Records for the exercise -
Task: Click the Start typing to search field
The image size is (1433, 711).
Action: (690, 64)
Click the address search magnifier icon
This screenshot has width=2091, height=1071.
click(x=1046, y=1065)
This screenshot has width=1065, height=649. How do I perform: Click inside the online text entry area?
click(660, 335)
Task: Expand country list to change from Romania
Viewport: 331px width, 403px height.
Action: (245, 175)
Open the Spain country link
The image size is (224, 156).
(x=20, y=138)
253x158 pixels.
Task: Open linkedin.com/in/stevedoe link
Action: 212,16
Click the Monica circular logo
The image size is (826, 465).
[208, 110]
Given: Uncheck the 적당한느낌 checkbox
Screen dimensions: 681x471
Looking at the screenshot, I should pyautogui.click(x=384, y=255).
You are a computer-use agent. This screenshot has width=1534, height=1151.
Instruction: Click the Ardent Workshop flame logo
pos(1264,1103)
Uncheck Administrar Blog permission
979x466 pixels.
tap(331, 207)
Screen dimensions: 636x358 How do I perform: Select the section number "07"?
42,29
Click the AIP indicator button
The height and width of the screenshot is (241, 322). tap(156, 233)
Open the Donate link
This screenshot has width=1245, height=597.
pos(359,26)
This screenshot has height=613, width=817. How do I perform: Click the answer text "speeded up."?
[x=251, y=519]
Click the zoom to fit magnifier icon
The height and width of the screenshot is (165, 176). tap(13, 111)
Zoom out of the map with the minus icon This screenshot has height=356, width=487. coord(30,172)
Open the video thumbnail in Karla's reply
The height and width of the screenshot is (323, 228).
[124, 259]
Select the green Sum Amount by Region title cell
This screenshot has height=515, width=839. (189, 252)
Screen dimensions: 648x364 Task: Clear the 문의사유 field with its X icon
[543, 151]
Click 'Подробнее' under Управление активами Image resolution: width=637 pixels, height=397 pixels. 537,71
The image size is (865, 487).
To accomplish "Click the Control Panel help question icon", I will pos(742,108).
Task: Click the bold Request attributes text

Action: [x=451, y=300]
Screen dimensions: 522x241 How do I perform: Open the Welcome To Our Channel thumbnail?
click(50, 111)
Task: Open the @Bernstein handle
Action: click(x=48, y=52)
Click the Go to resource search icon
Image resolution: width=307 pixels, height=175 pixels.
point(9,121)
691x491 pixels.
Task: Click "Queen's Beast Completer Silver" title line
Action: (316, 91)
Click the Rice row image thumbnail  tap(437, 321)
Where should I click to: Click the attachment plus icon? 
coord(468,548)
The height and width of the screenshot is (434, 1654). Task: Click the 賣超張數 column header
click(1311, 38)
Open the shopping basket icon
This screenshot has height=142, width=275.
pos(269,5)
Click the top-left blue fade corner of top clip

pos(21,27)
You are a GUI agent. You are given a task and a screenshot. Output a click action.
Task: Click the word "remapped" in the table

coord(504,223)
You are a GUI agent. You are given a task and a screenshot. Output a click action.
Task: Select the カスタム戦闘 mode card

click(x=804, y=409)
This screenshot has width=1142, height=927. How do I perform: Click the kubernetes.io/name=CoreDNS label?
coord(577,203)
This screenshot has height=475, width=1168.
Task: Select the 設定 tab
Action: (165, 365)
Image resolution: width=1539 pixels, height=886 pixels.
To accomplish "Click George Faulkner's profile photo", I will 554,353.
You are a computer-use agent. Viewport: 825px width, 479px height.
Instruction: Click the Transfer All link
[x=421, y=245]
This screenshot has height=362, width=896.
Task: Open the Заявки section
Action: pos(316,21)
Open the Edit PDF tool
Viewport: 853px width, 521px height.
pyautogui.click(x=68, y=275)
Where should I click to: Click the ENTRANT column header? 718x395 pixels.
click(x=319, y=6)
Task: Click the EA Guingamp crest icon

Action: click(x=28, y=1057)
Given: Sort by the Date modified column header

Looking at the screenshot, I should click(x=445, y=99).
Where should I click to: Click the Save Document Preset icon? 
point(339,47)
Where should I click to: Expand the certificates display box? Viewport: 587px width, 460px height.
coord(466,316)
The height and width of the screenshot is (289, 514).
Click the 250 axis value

Aim of the task -
Repeat the material exactly. Every line should match.

Expected output -
Task: Click the Start typing to search field
The image size is (1433, 711).
Action: (690, 64)
Click the address search magnifier icon
This screenshot has width=2091, height=1071.
click(x=1046, y=1065)
This screenshot has width=1065, height=649. How do I perform: Click inside the online text entry area?
click(660, 335)
Task: Expand country list to change from Romania
Viewport: 331px width, 403px height.
Action: (245, 175)
Open the Spain country link
The image size is (224, 156).
(x=20, y=138)
253x158 pixels.
Task: Open linkedin.com/in/stevedoe link
Action: 212,16
Click the Monica circular logo
The image size is (826, 465).
[208, 110]
Given: Uncheck the 적당한느낌 checkbox
Screen dimensions: 681x471
Looking at the screenshot, I should pyautogui.click(x=384, y=255).
You are a computer-use agent. This screenshot has width=1534, height=1151.
Instruction: Click the Ardent Workshop flame logo
pos(1264,1103)
Uncheck Administrar Blog permission
979x466 pixels.
tap(331, 207)
Screen dimensions: 636x358 How do I perform: Select the section number "07"?
42,29
Click the AIP indicator button
The height and width of the screenshot is (241, 322). tap(156, 233)
Open the Donate link
This screenshot has width=1245, height=597.
pos(359,26)
This screenshot has height=613, width=817. How do I perform: Click the answer text "speeded up."?
[x=251, y=519]
Click the zoom to fit magnifier icon
The height and width of the screenshot is (165, 176). tap(13, 111)
Zoom out of the map with the minus icon This screenshot has height=356, width=487. coord(30,172)
Open the video thumbnail in Karla's reply
The height and width of the screenshot is (323, 228).
[124, 259]
Select the green Sum Amount by Region title cell
This screenshot has height=515, width=839. (189, 252)
Screen dimensions: 648x364 Task: Clear the 문의사유 field with its X icon
[543, 151]
Click 'Подробнее' under Управление активами Image resolution: width=637 pixels, height=397 pixels. 537,71
The image size is (865, 487).
To accomplish "Click the Control Panel help question icon", I will pos(742,108).
Task: Click the bold Request attributes text

Action: [x=451, y=300]
Screen dimensions: 522x241 How do I perform: Open the Welcome To Our Channel thumbnail?
click(50, 111)
Task: Open the @Bernstein handle
Action: click(x=48, y=52)
Click the Go to resource search icon
Image resolution: width=307 pixels, height=175 pixels.
point(9,121)
691x491 pixels.
Task: Click "Queen's Beast Completer Silver" title line
Action: (316, 91)
Click the Rice row image thumbnail  tap(437, 321)
Where should I click to: Click the attachment plus icon? 
coord(468,548)
The height and width of the screenshot is (434, 1654). Task: Click the 賣超張數 column header
click(1311, 38)
Open the shopping basket icon
This screenshot has height=142, width=275.
pos(269,5)
Click the top-left blue fade corner of top clip

pos(21,27)
You are a GUI agent. You are given a task and a screenshot. Output a click action.
Task: Click the word "remapped" in the table

coord(504,223)
You are a GUI agent. You are given a task and a screenshot. Output a click action.
Task: Select the カスタム戦闘 mode card

click(x=804, y=409)
This screenshot has width=1142, height=927. How do I perform: Click the kubernetes.io/name=CoreDNS label?
coord(577,203)
This screenshot has height=475, width=1168.
Task: Select the 設定 tab
Action: (165, 365)
Image resolution: width=1539 pixels, height=886 pixels.
To accomplish "Click George Faulkner's profile photo", I will 554,353.
You are a computer-use agent. Viewport: 825px width, 479px height.
Instruction: Click the Transfer All link
[x=421, y=245]
This screenshot has height=362, width=896.
Task: Open the Заявки section
Action: pos(316,21)
Open the Edit PDF tool
Viewport: 853px width, 521px height.
pyautogui.click(x=68, y=275)
Where should I click to: Click the ENTRANT column header? 718x395 pixels.
click(x=319, y=6)
Task: Click the EA Guingamp crest icon

Action: click(x=28, y=1057)
Given: Sort by the Date modified column header

Looking at the screenshot, I should click(x=445, y=99).
Where should I click to: Click the Save Document Preset icon? 
point(339,47)
Where should I click to: Expand the certificates display box? Viewport: 587px width, 460px height.
coord(466,316)
The height and width of the screenshot is (289, 514).
Click the 250 axis value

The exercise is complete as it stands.